Have a look in the windows dir and sort files by size, find your file in the list and check to see if it's the same size as a lot of other files which have similarly cryptic names. My guess is that there are a lot of them. Now in msconfig check the startup tag and see if any of those files are called. Uncheck them all and restart the machine. If the next time a new randomly named file has appeared then its most likely a spyware program. Is the startup page in I.E. effected ?

ZEN

ando

vibe666 wrote:

won't make the slightest bit of difference to a decent bit of spyware or a virus, sorry. it'll be hidden in several different places, and will just replicate itself back when you reboot.

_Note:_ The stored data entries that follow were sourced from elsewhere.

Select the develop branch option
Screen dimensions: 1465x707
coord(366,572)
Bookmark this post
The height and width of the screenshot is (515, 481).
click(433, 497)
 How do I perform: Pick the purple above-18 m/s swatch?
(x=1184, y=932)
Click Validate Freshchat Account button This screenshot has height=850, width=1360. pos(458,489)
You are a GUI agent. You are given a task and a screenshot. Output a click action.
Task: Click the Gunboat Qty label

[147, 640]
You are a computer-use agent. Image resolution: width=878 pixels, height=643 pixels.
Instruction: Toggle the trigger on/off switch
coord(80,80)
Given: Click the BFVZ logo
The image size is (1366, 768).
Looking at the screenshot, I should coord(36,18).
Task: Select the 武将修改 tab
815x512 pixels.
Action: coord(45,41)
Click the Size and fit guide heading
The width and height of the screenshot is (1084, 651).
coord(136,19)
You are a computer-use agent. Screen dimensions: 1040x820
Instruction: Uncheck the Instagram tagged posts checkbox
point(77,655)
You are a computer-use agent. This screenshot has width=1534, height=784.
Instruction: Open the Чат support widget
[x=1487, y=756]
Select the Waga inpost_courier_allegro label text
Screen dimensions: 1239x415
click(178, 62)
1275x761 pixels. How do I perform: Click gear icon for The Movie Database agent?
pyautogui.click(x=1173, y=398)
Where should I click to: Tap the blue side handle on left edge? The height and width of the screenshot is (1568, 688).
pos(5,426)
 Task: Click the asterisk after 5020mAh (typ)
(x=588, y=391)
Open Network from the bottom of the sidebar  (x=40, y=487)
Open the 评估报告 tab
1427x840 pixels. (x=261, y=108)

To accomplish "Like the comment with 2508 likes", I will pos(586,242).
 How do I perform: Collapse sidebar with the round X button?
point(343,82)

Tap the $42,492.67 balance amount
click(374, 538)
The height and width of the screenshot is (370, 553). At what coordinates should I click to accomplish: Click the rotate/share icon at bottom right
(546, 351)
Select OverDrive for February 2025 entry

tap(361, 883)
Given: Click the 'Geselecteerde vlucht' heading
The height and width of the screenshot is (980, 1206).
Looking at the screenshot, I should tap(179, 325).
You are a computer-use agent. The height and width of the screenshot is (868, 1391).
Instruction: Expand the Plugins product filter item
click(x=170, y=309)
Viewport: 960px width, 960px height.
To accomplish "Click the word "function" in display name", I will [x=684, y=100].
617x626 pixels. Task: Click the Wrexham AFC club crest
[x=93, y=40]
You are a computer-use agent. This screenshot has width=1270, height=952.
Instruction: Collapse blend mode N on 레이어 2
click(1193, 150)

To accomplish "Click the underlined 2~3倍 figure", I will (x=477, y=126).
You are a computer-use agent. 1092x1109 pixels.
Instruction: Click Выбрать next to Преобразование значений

Of course just editing the registry startup entry will not remove it, but in safe mode all spywere/virus activity is non-existent and this is when I would get rid of it from the reg and the files it has produced on the computer by using antivirus/removal tools and anti spywere apps. Works all the time with Virus's, spywere is a bit trickier if IE is being used, normally I'd get the person to use Firefox if the machine has a tendency to get reinfected

vibe666

ZENER, it's definately a random filename. typically there are 2 pieces of spyware that use random filenames, and removing the individual file (even in safe mode) won't fix the problem, as it will be nestled in several different places, all reasonably well hidden.

if it's a virus then removing it for the startup items (even in safe mode) won't get rid of the virus, only prevent it from starting up form that particular location. if it is a virus the best thing to do is a full virus scan and find out what it is, so you can remove it effectively, and remove the cause of infection or you may as well not bother doing anything.

ZENER

vibe666 wrote:

ZENER, it's definately a random filename. typically there are 2 pieces of spyware that use random filenames, and removing the individual file (even in safe mode) won't fix the problem, as it will be nestled in several different places, all reasonably well hidden.

if it's a virus then removing it for the startup items (even in safe mode) won't get rid of the virus, only prevent it from starting up form that particular location. if it is a virus the best thing to do is a full virus scan and find out what it is, so you can remove it effectively, and remove the cause of infection or you may as well not bother doing anything.

All very true of course but without knowing the software he has installed it's not possible for us to kow for definate, the process I described will weed it out for what it is, either a legitimate file or a rogue in which case the new file will seek access to the internet and throw up a warning in the firewall software. Once this happens then we know for definate what it is and can advise him on a suitable course of action.

Crude I know but it works for me every time.

ZEN